Efforts to promote the new, Tron-powered version of USDT are stumbling following the New York Attorney General’s fraud allegations against the companies behind the stablecoin.
CoinFlip, a crypto ATM startup, had planned to add the Tron version of USDT to more than 180 of its machines, allowing people to buy the token for cash at convenience stores, gas stations and tobacco shops across the U.S.
But according to Daniel Polotsky, co-founder and CEO of CoinFlip, this plan has been put on hold due to the NYAG’s court case involving Tether, the issuer of the token, and Bitfinex, the cryptocurrency exchange with overlapping management and owners.
“Given the news, we are going to be postponing our launch until the smoke clears (if it ever does),” Daniel Polotsky, co-founder and CEO of CoinFlip, told CoinDesk Wednesday, adding:
“We want to make sure Tether and Bitfinex are operating 100% lawfully before offering their products to our customers.”

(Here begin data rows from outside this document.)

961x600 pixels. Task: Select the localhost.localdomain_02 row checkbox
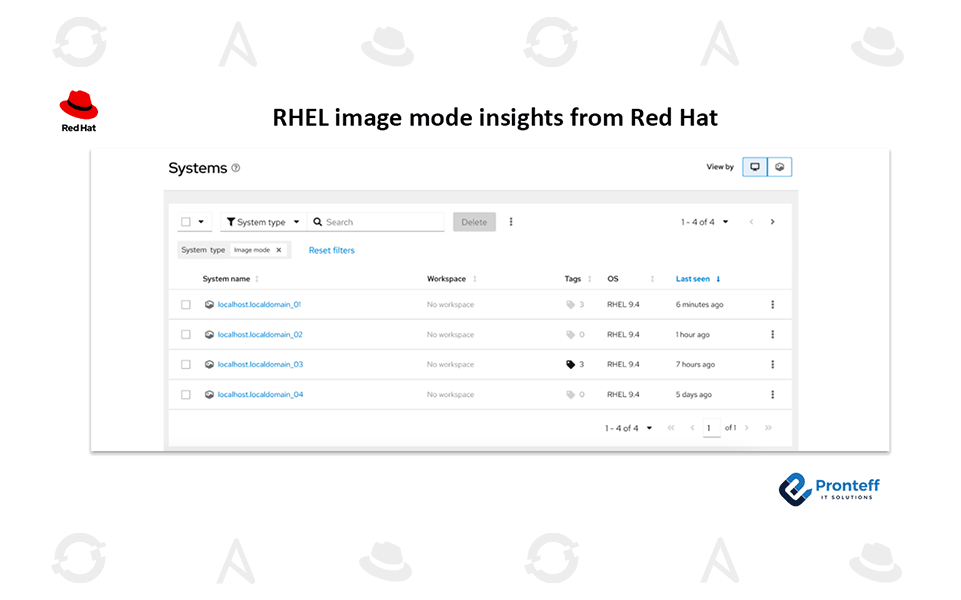pos(186,335)
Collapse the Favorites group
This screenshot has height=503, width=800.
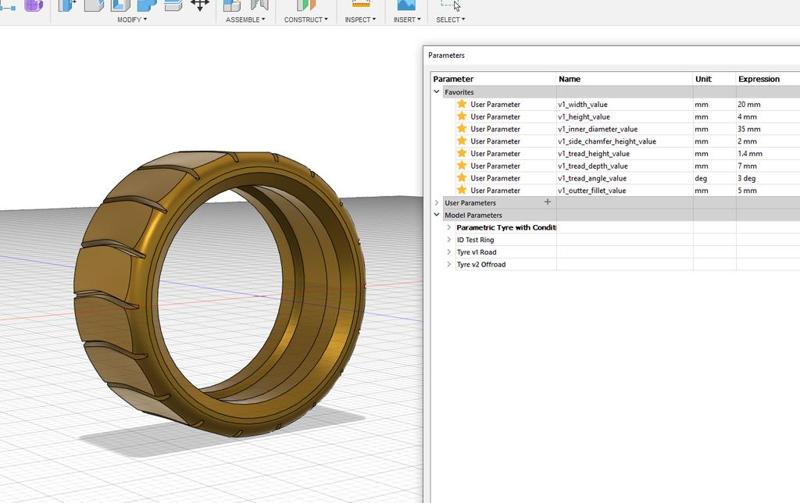pos(437,92)
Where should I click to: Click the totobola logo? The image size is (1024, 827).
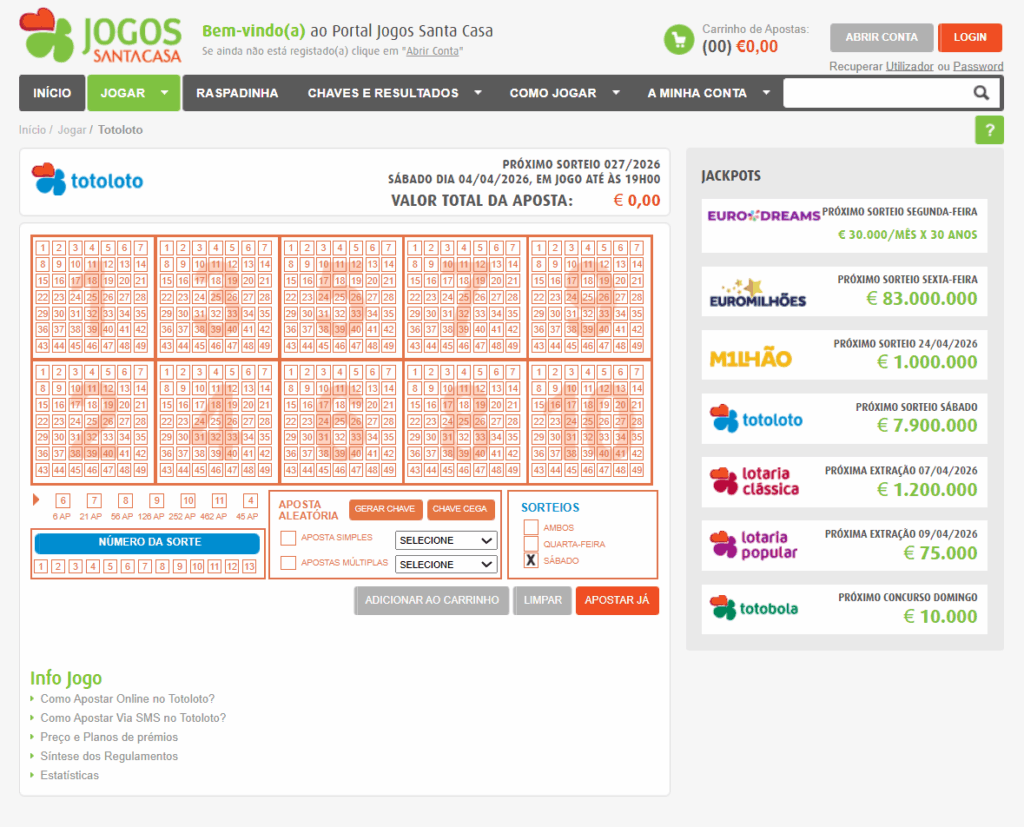753,609
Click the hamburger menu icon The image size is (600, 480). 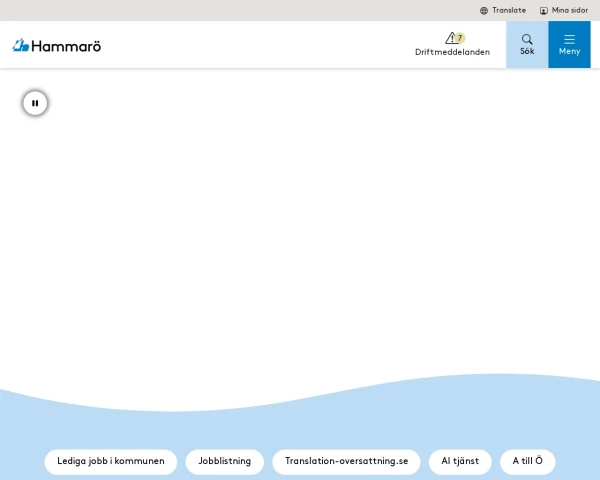tap(569, 39)
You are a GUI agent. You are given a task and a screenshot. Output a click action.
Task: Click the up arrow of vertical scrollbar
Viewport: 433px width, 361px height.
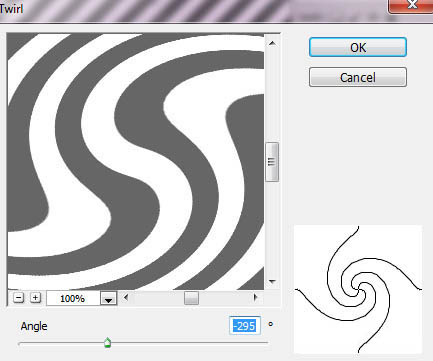(272, 43)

Tron has also postponed a $20 million rewards program that was designed to encourage adoption of its version of USDT.
The blockchain project had planned to work with Huobi, OKEx and other exchanges to airdrop Tron-based USDT and encourage users to migrate their tokens from the Omni protocol (where USDT initially was issued and where the biggest part of its supply still lives) to Tron, with offers like 20 percent annualized interest rate on their holdings.
However, the reward program was postponed “until there’s more clarity regarding Bitfinex and Tether,” Tron CEO Justin Sun tweeted Wednesday.
USDT is designed to trade 1-to-1 with the U.S. dollar, and for most of its history, it has done so, despite longstanding questions about its cash reserves.
New York Attorney General Letitia James revealed last week that Tether had loaned more than $700 million to Bitfinex, because the latter was unable to access more than $800 million held at a payment processor.
As a result, the roughly 2.6 billion of USDT outstanding are now only 74 percent backed by cash and equivalents, as Tether’s general counsel acknowledged.
Stepping back, Tether has issued USDT via Omni (which runs on top of the bitcoin blockchain) since 2014, but in recent years it’s launched versions of the token on other networks.
The ethereum version of USDT debuted in 2017, and in March of this year, Tron and Tether announced their partnership.
The rationale for Tron was, according to the firm, the chance to boost liquidity for decentralized applications and make Tron more accessible to institutional investors by providing a stablecoin option.
“The stablecoin will allow users to access the DAPP ecosystem with a more familiar USD concept, and therefore mitigates the effects of price fluctuations, providing a better cash-in/cash-out and risk-avoiding method for DAPPs and enabling scalable application of DAPPs,” Tron’s blog post said on April 2.
Since April 16, Tether has issued 137.9 million of the dollar-pegged tokens on the Tron network. This is still a drop in the bucket compared to the Omni protcol’s tethers, of which more than 2 billion are outstanding.
In a live video “ask-me-anything” session on Twitter on April 25, Sun told his 1.11 million followers:
“Tether is the largest stablecoin in the crypto world. Every USDT is backed up by, like, one USD actually in a reserve, so it’s a fully backed USDT.”
Later that day, news broke of the attorney general’s investigation.
Asked Tuesday if Tron received any proof of the USDT token’s fiat backing from Tether, Tron spokesperson Cliff Edwards told CoinDesk:
“We don’t comment on private negotiations and correspondence between two parties. That said, I will tell you we have assurances that TRON-based USDT is backed by fiat.”
Edwards would not elaborate on the details of those “assurances.”